Cooper also cited a recent Cobb County case, WellStar v. Kemp. In that matter, Superior Court Judge Adele Grubbs ordered WellStar's lawyers to surrender their internal emails about the case. On the basis of the content of those emails, she sanctioned the hospital for intimidating an expert witness and threw its lawyers off the case. The Georgia Court of Appeals upheld the sanction against the lawyers, but granted WellStar a new trial.
Citing WellStar v. Kemp, 324 Ga. App. 629 (2013), Cooper's brief said, "The question of whether the fraud/crime exception is applicable in the work-product context is no longer in serious dispute."
In making his case, Cooper is challenging a conclusion in the 325-page document produced by attorney Anton Valukas of Jenner & Block in Chicago, hired by GM to investigate the handling of the ignition switch defect. Cooper disputes Valukas' contention that the company's leadership did not participate in a cover-up.
Along with King & Spalding, GM has also filed a brief opposing Cooper's motion to compel the firm to produce its internal communications, citing many of the same arguments.
King & Spalding argues that many of the "confidential and privileged internal documents" the Meltons seek contain "sacrosanct opinions." The brief adds that the "work-product doctrine protects attorneys from the threat that their work will be used against their client or them by an opponent."

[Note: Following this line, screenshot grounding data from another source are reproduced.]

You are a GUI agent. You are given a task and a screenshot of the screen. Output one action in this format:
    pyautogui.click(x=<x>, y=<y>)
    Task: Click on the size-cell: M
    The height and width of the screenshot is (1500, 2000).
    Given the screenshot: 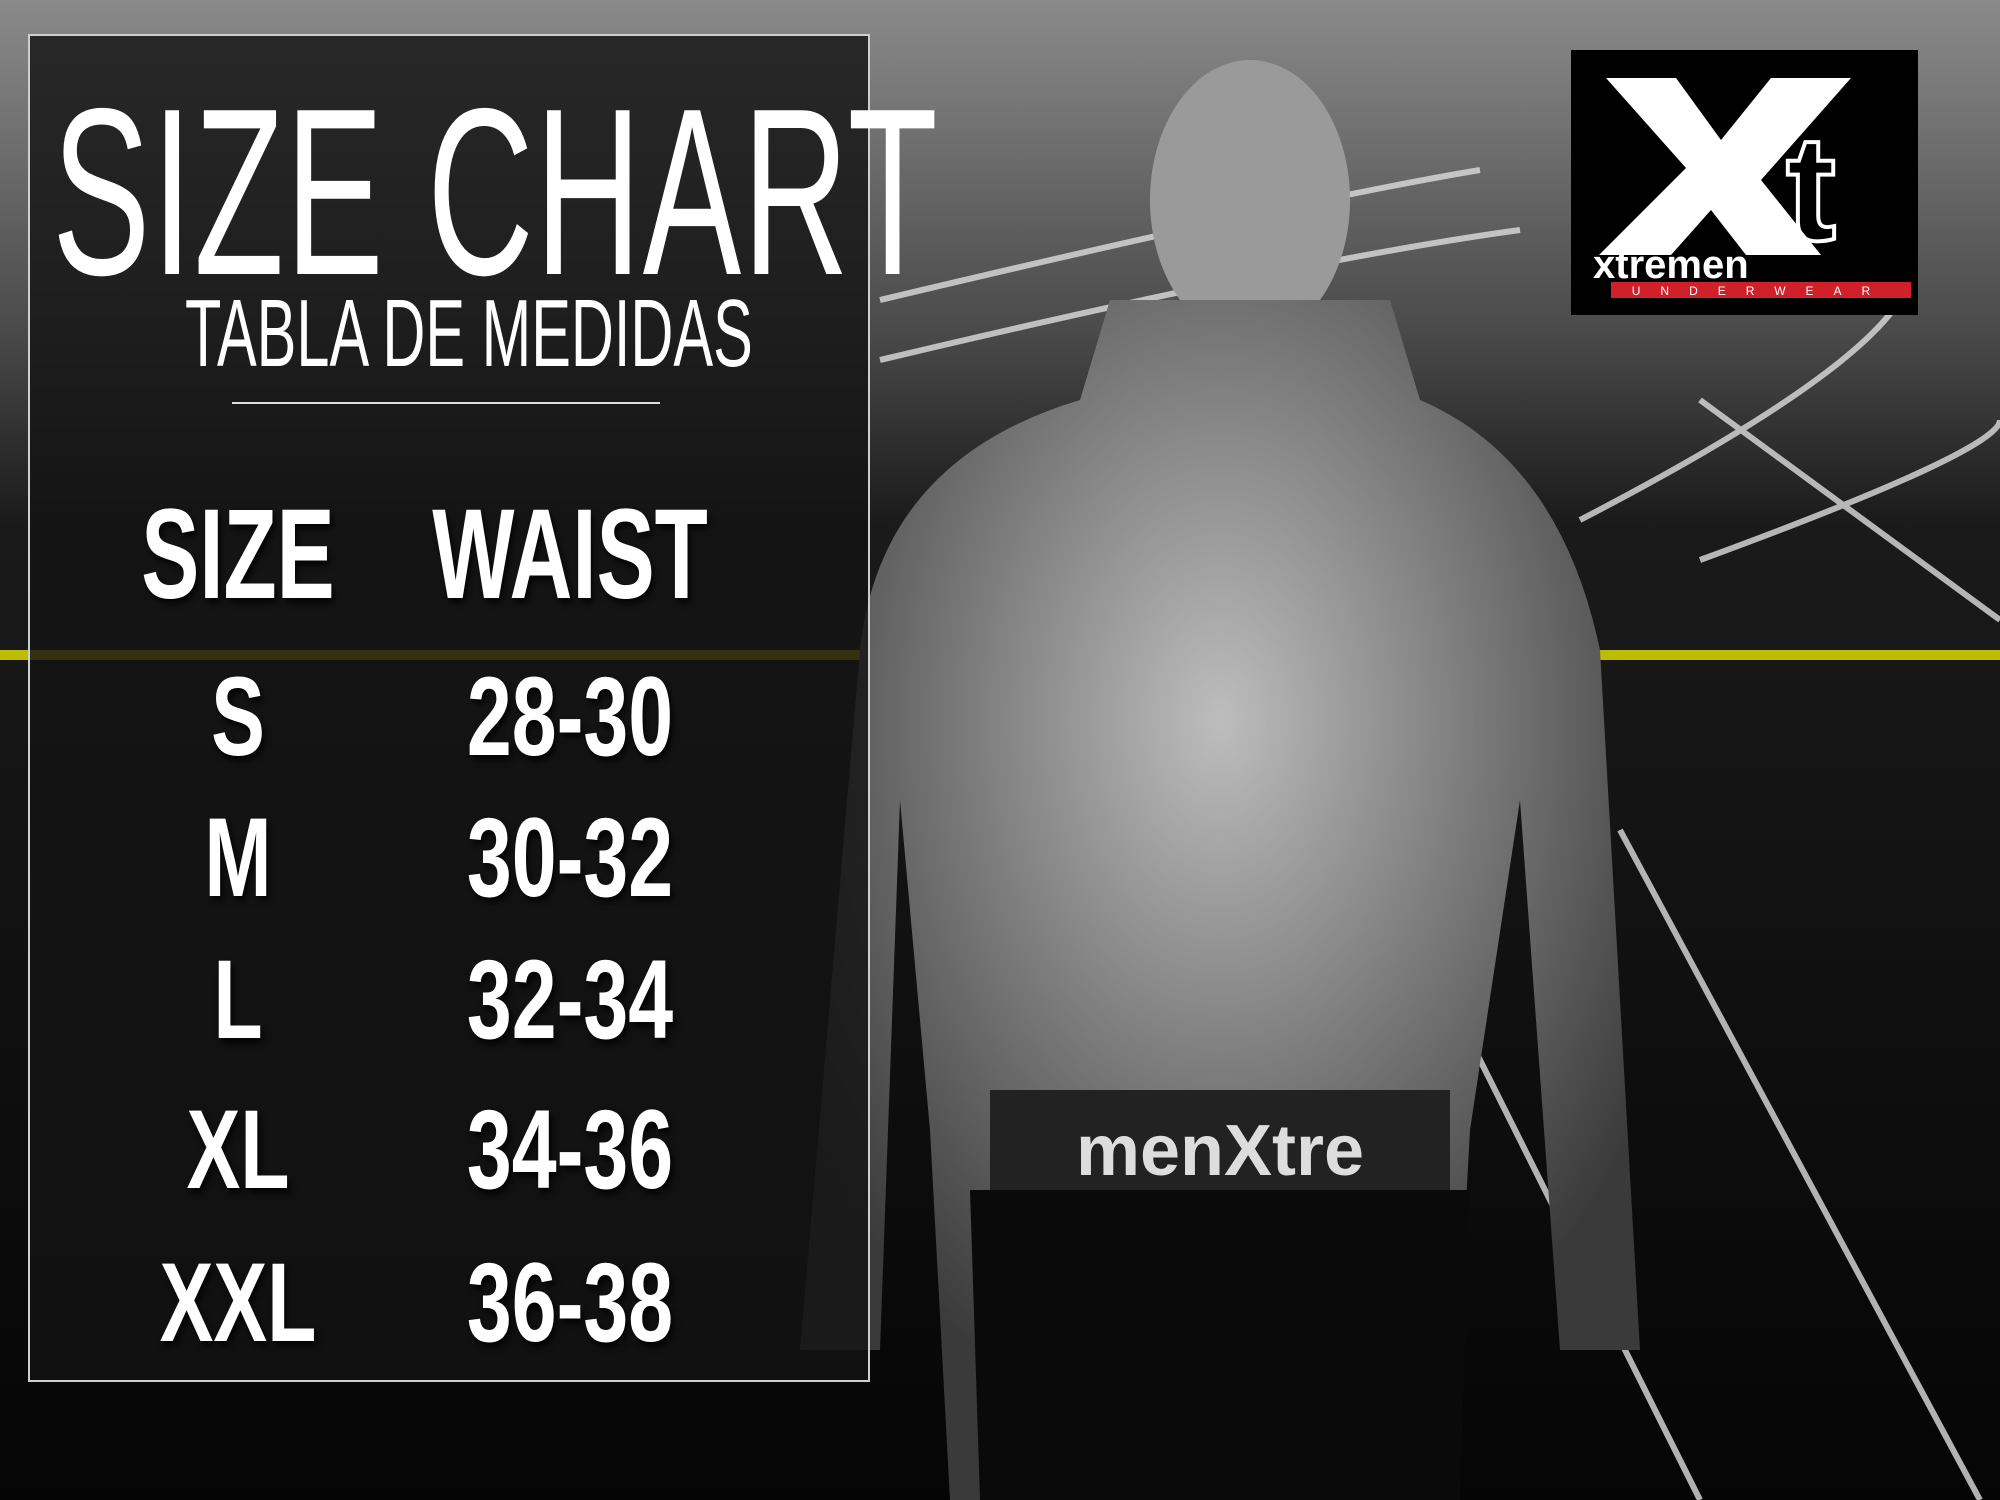 What is the action you would take?
    pyautogui.click(x=238, y=858)
    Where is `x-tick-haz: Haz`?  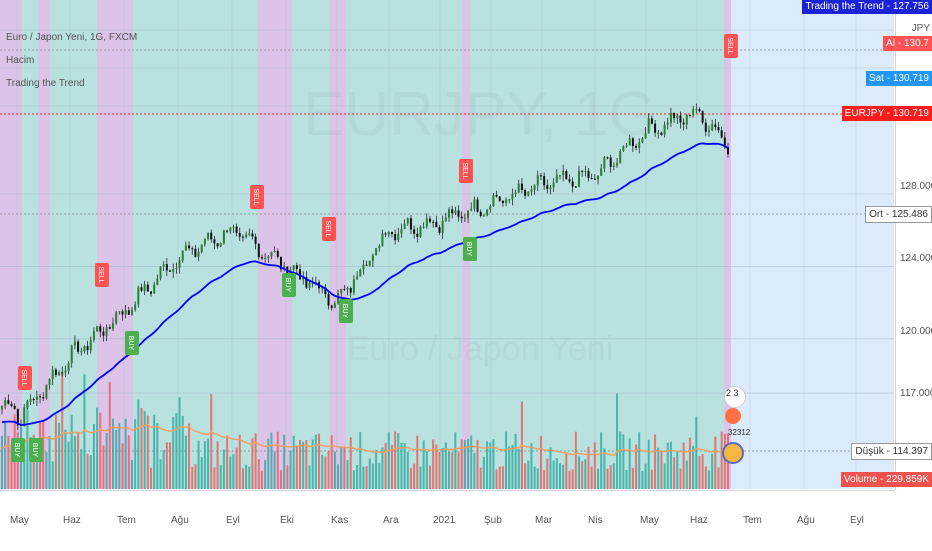
x-tick-haz: Haz is located at coordinates (72, 520).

McKenna's brief for King & Spalding gives four reasons the judge should deny the plaintiffs' request.
First, King & Spalding argues that "plaintiffs have not made a prima facie case that GM committed a crime or fraud." And, even if they had, that alone would "not trigger the crime fraud exception."
Second, the firm says, the Meltons' requests are "overbroad and unduly burdensome."
Third, as the documents were prepared in anticipation of or during litigation, if the court granted the request, "no law firm could defend GM in product liability litigation without automatically forfeiting the work-product protection."
Fourth, the firm says, King & Spalding did not waive the work-product protection by disclosing documents for other investigations related to the ignition switch defect.
The case is Melton v. GM, No. 14-1197-4.